[whatwg] iframe sandbox and allow-scripts from Ian Melven on 2013-04-12 (public-whatwg-archive@w3.org from April 2013)

From: Ian Melven <imelven@mozilla.com>
Date: Fri, 12 Apr 2013 16:56:29 -0700 (PDT)
To: whatwg <whatwg@lists.whatwg.org>
Message-ID: <1730627251.9824473.1365810989306.JavaMail.root@mozilla.com>

Hi,

Freddy Braun recently noticed that he could do the following in Firefox :

<iframe id='foo' sandbox='allow-same-origin' src='inner.html'>

(note no allow-scripts)

and then in the document containing the iframe:

var iframe = document.getElementById('foo');
iframe.contentWindow.eval("alert(document.location)");

and the alert will fire, which he found surprising.

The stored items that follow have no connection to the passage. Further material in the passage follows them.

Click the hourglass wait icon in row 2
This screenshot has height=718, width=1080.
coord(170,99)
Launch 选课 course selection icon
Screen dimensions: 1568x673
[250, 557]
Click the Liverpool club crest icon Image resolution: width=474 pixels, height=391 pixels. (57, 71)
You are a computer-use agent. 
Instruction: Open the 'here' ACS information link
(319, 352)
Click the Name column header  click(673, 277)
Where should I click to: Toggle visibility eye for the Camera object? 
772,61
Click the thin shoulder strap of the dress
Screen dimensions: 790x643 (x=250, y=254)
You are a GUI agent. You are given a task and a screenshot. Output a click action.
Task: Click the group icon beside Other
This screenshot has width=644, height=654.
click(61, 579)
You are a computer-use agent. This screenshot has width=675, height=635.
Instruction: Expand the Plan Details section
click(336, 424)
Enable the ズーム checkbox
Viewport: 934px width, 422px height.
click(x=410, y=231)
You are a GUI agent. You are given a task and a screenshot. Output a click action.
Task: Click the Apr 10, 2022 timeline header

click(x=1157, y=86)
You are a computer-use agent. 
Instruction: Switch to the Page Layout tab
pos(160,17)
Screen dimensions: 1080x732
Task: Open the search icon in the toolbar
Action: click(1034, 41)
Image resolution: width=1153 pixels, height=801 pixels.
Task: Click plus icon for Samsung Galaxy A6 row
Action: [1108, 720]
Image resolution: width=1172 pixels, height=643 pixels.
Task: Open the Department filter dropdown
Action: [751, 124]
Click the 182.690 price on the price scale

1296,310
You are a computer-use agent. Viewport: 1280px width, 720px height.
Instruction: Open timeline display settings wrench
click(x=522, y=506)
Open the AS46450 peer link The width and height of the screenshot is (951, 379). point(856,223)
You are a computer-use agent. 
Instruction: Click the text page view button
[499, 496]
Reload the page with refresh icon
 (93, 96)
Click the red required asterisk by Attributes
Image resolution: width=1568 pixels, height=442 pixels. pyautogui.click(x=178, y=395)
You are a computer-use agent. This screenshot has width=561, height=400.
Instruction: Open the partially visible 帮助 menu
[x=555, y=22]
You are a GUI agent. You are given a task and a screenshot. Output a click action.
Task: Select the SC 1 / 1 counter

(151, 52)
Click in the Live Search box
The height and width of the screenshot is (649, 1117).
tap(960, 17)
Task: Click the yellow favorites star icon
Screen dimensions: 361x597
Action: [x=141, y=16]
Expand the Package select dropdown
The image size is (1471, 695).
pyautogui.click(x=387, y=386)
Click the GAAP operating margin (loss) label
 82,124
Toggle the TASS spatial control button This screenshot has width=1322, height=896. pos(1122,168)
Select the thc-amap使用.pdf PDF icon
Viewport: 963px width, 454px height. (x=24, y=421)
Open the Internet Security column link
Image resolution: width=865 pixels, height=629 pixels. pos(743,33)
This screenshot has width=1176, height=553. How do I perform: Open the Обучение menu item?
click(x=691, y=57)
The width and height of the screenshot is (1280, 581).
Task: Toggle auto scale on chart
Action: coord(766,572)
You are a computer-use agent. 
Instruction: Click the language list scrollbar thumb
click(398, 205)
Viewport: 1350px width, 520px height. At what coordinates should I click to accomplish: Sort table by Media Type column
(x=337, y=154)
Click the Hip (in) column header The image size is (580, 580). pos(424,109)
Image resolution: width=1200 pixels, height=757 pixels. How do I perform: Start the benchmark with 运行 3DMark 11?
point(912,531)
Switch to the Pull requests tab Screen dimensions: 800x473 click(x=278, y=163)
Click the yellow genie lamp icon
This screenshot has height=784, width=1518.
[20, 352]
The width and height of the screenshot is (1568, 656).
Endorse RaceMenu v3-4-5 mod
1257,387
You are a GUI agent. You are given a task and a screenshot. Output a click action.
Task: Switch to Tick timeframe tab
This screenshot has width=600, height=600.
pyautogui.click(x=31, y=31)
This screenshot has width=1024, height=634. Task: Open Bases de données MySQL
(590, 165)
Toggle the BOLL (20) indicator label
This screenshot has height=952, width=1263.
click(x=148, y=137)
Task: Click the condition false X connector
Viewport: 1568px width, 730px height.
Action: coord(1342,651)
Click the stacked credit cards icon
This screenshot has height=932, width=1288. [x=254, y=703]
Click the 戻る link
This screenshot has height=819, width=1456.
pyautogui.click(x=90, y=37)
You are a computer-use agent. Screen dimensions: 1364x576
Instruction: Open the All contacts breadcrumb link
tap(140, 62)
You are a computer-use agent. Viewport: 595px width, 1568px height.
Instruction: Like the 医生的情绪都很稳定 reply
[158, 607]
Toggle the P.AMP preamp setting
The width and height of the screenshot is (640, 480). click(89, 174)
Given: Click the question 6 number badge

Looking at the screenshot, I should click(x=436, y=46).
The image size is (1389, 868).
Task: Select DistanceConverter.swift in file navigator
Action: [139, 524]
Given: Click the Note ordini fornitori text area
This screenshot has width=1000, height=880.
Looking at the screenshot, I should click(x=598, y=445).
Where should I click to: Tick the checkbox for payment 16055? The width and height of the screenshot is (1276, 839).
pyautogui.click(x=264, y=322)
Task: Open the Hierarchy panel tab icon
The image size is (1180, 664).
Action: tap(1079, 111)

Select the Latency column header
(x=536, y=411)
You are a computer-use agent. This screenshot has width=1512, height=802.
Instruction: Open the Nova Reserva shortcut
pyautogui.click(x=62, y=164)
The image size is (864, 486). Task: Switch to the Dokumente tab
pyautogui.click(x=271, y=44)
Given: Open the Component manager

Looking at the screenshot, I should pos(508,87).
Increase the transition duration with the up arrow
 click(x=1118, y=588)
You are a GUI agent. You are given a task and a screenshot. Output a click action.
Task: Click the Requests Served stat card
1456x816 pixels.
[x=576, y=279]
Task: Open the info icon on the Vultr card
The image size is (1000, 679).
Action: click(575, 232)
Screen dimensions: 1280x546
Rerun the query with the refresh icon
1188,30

I tested this in Chrome and IE 10 and found the behavior consistent across all three browsers.

The relevant portion of the spec seems to be (from http://www.whatwg.org/specs/web-apps/current-work/multipage/webappapis.html#enabling-and-disabling-scripting) : 

* Scripting is enabled in a browsing context if ... The browsing context's active document's active sandboxing flag set does not have its sandboxed scripts browsing context flag set.

is the intent in Freddy's case to apply this rule using the browsing context of the script entry point ? that fits
the implemented behavior, but maybe should be mentioned in the iframe sandbox/allow-scripts section of the spec ?

thanks,
ian

Received on Friday, 12 April 2013 23:56:53 UTC